*** Provided data Section Begins ***

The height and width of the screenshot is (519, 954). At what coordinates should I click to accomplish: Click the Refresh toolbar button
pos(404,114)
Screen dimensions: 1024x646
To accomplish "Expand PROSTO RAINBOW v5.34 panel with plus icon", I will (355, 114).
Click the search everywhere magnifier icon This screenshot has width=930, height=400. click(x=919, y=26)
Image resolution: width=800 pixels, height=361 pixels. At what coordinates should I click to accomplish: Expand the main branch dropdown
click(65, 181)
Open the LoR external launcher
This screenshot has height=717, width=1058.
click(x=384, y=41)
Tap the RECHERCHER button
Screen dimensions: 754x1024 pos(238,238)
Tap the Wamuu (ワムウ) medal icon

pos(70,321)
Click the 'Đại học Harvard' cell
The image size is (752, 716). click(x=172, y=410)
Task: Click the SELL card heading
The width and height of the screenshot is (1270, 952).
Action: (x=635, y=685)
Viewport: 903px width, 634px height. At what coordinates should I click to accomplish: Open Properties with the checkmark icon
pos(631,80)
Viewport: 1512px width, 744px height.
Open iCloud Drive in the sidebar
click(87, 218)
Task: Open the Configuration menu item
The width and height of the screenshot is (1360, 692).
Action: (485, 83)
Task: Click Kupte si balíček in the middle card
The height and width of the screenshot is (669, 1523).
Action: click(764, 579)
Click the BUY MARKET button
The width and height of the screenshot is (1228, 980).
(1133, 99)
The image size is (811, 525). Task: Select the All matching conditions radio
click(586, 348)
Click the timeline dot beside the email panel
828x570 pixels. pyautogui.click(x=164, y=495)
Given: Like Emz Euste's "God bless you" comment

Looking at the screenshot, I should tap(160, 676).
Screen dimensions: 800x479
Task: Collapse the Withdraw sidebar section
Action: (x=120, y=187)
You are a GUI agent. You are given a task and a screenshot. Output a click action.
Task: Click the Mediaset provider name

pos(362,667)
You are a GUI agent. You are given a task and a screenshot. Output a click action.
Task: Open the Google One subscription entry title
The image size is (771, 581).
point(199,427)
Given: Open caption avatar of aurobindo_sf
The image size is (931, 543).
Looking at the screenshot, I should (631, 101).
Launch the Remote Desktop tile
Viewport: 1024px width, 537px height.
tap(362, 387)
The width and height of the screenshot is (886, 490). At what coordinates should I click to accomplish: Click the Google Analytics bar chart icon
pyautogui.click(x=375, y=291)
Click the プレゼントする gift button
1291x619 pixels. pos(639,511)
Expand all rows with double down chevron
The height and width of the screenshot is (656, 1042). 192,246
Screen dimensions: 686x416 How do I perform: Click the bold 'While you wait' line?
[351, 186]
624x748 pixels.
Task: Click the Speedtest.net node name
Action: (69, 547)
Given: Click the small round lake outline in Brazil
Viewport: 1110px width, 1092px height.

*** Provided data Section Ends ***

Task requirements:
Count every line of the records that holds the string "card". Write only the total.

Your solution:
2